Barack Obama and Mike Huckabee won the Democratic and Republican caucuses in Iowa respectively.
Obama, a U.S. senator from Illinois, bested Sen. Hillary Rodham Clinton (D-N.Y.) and John Edwards, the former North Carolina senator, 37-30 percent according to media projections late Thursday. Clinton and Edwards tied at 30.
Huckabee, the former Arkansas governor, thrashed Mitt Romney, the former Massachusetts governor 34 to 25 percent in the Republican caucuses.
The candidates now go on to New Hampshire, the second voting state in elections to select party nominees. Clinton, who polls well nationally, is still strong in New Hampshire and could recapture her earlier “inevitable” halo with a decisive win there. Romney, however, could be crippled by the Iowa showing; he has spent millions in the state and huge amounts of time campaigning, and now faces a strong campaign from Sen. John McCain (R-Ariz.) in New Hampshire.

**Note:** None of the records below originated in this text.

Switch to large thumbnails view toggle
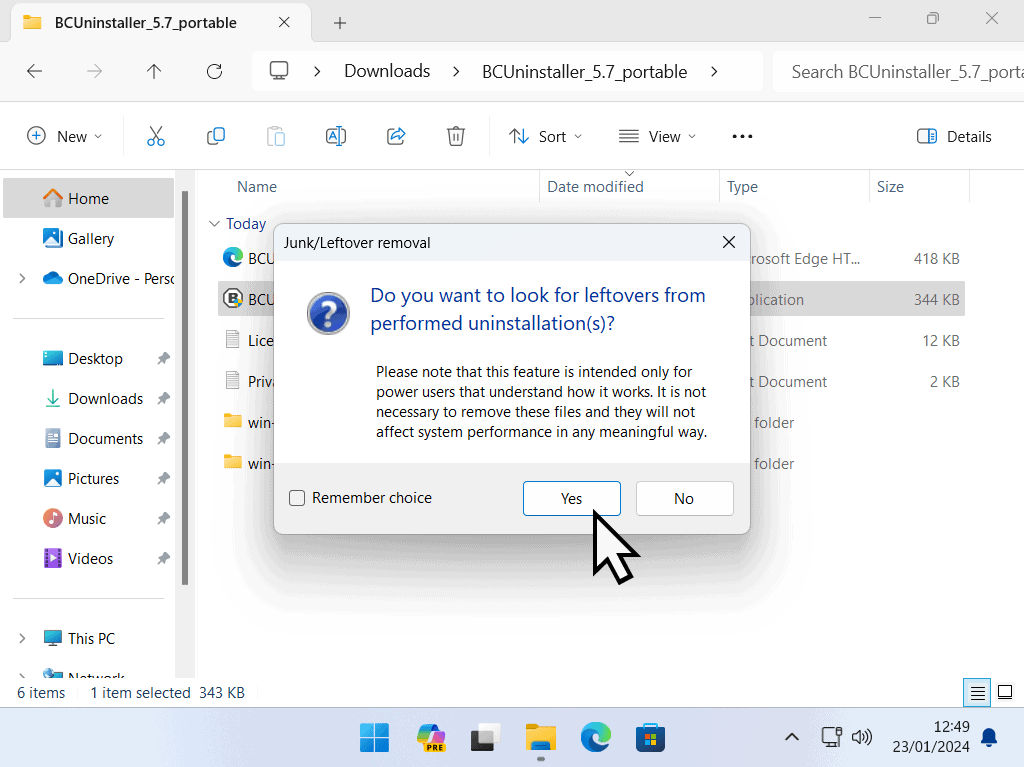1024x767 pixels. (1006, 692)
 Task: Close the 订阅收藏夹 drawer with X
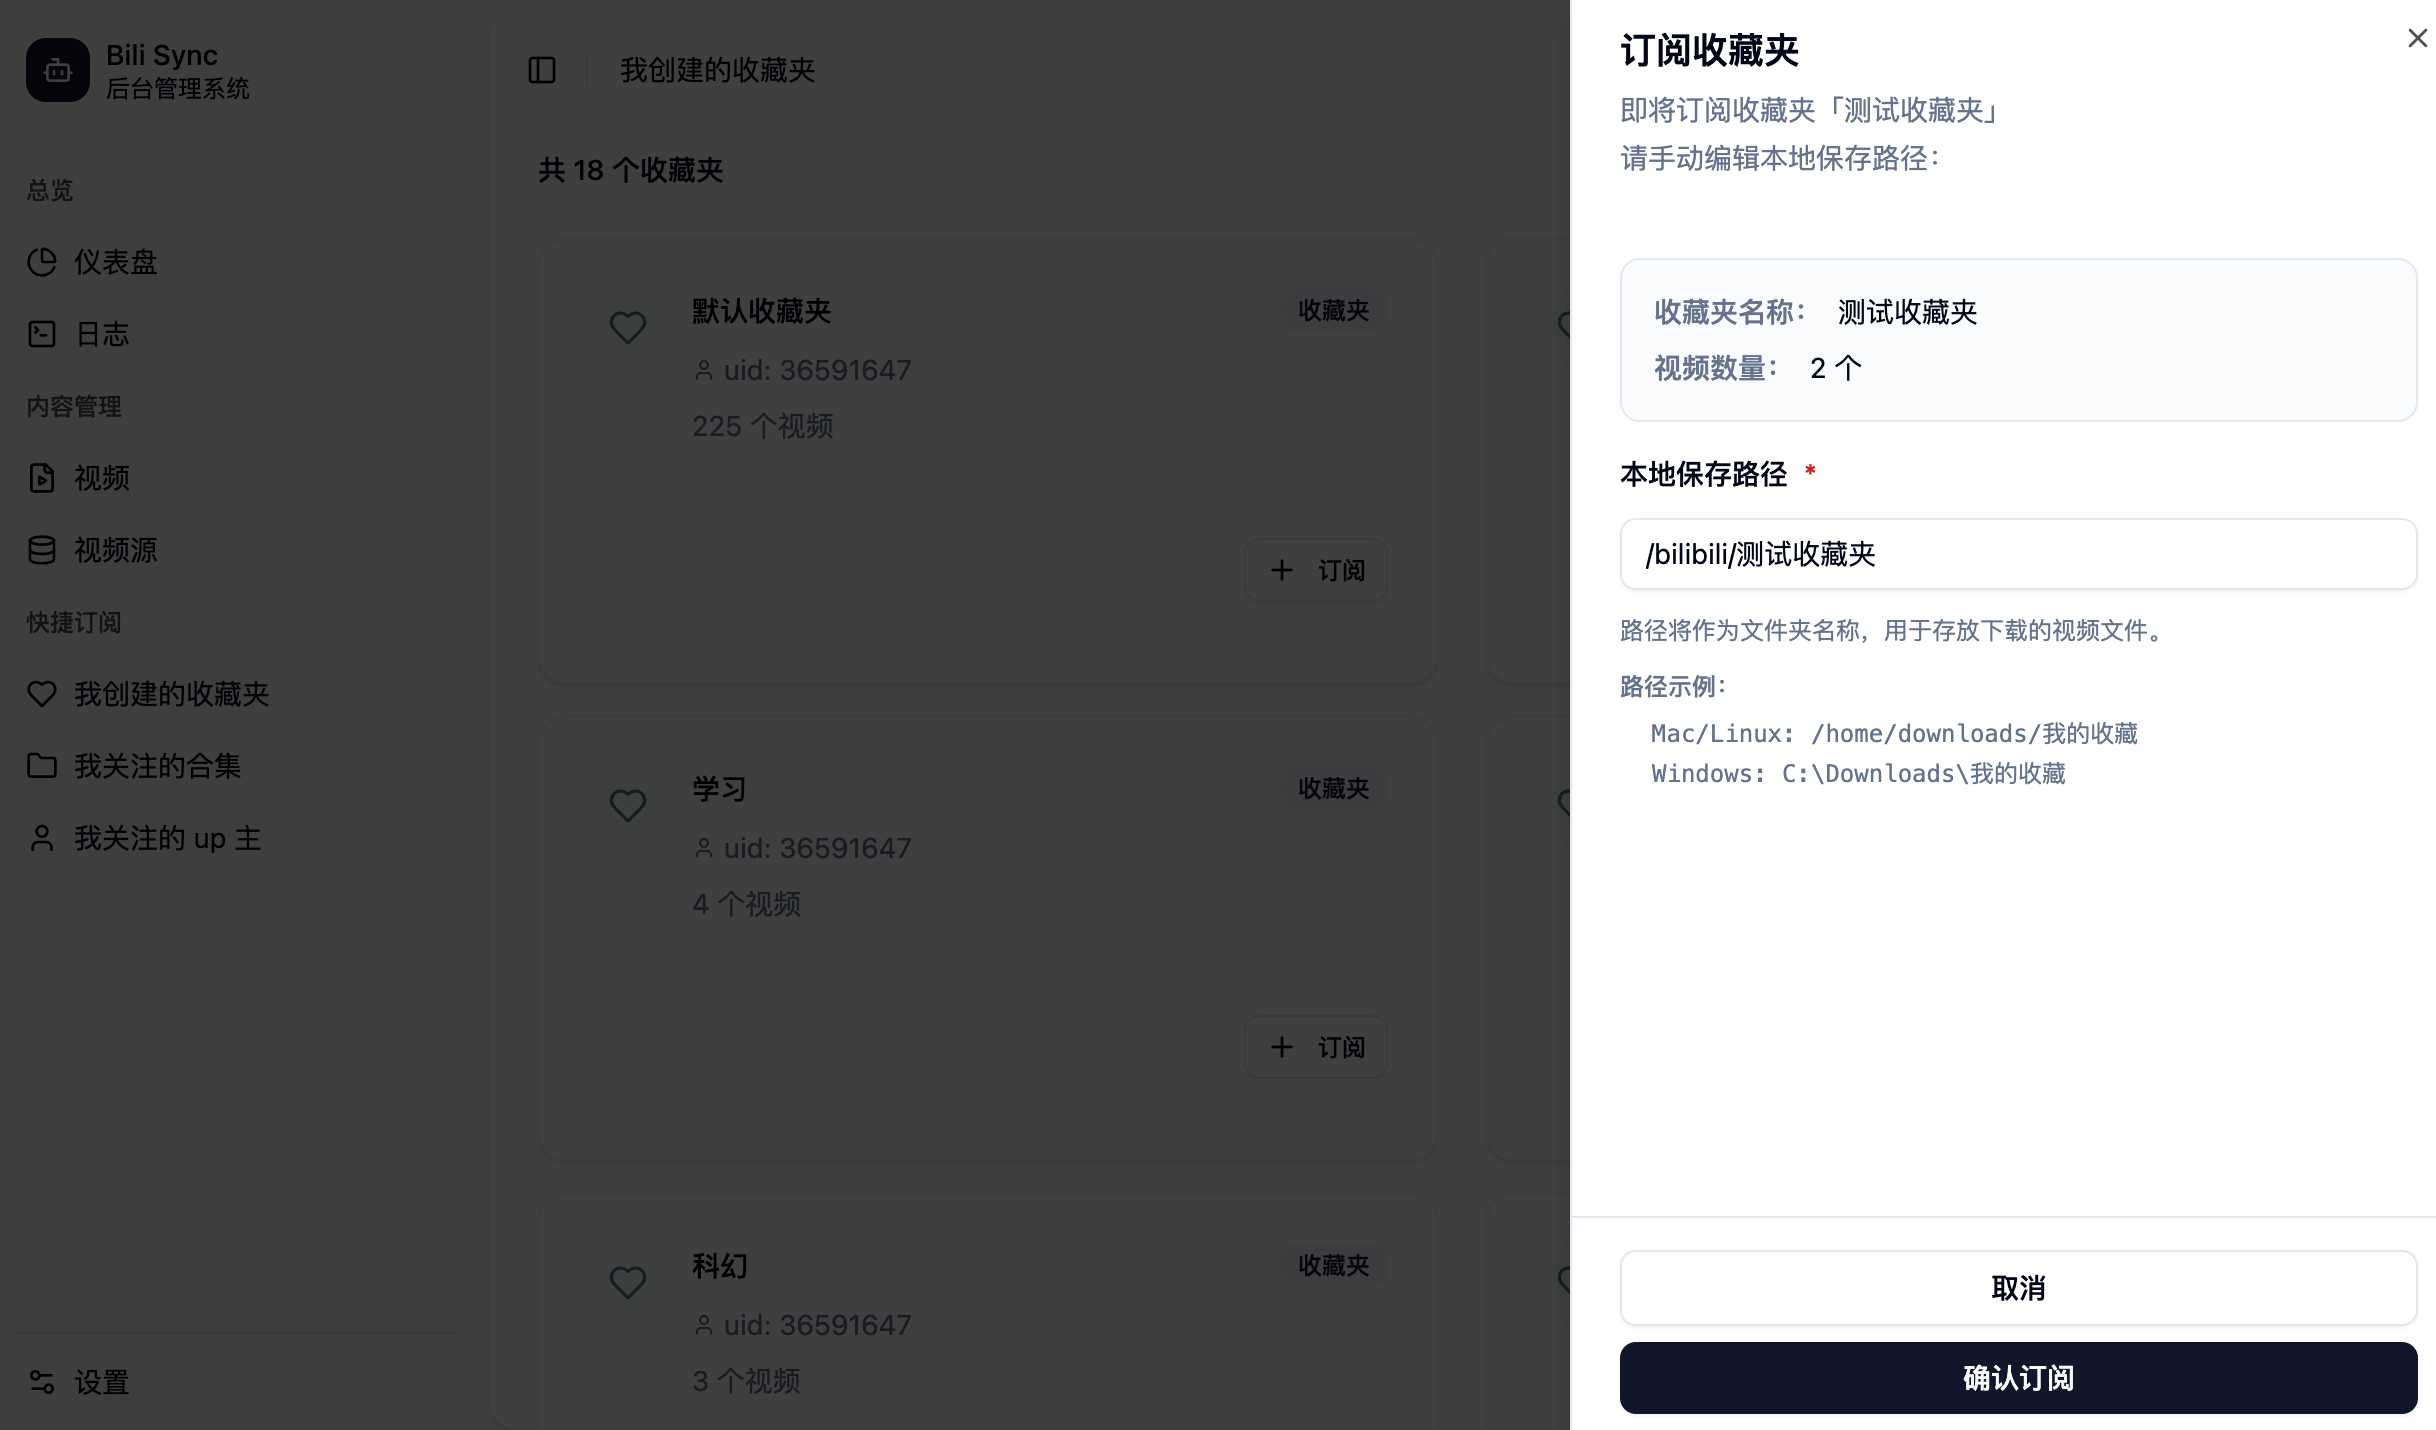[2417, 38]
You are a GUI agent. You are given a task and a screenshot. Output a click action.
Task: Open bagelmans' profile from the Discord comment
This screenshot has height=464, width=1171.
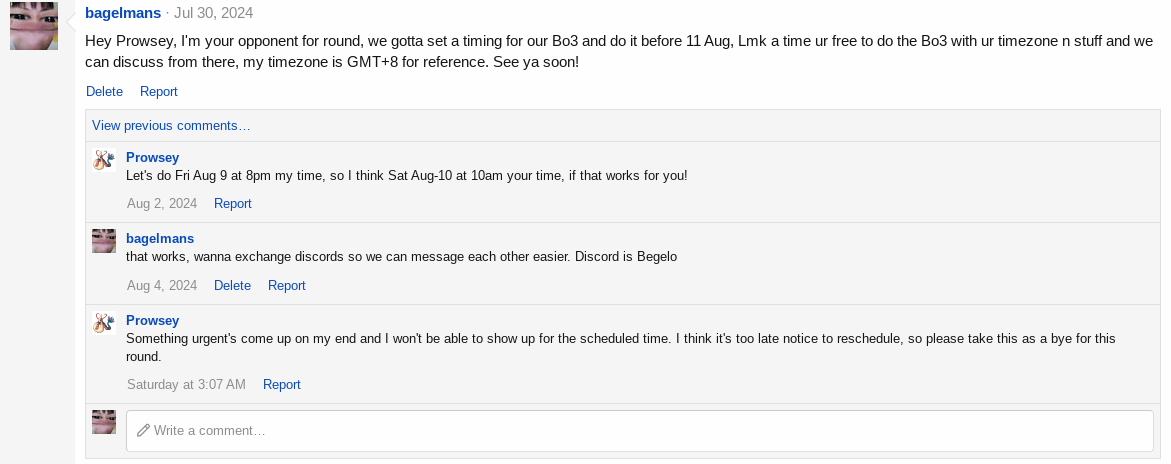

Huckabee’s come from behind surge has bewildered the Republican establishment; his Iowa win was due in no small part to Christian evangelicals who admire the former Baptist pastor.
Obama has always enjoyed strong Jewish support since entering state politics in Illinois in 1996, although some in the pro-Israel establishment are wary of his calls to negotiate with rogue states such as Syria and Iran. Huckabee has alarmed some Jewish leaders with his overtly Christian campaign. One of his television ads in Iowa labeled him a “Christian leader.”
A recent American Jewish Committee poll showed that Jewish Democrats favor Clinton and Jewish Republicans favor Rudy Giuliani, the former New York mayor, by wide margins. Giuliani, who did not campaign in Iowa, polled only 4 percent in the caucuses.
The other surprise of the night was the relatively strong showing of Fred Thompson, the former Tennessee senator and “Law and Order” actor, who came in third in Iowa’s Republican caucuses, with 14 percent. Reports had earlier suggested that Thompson was ready to call off his campaign.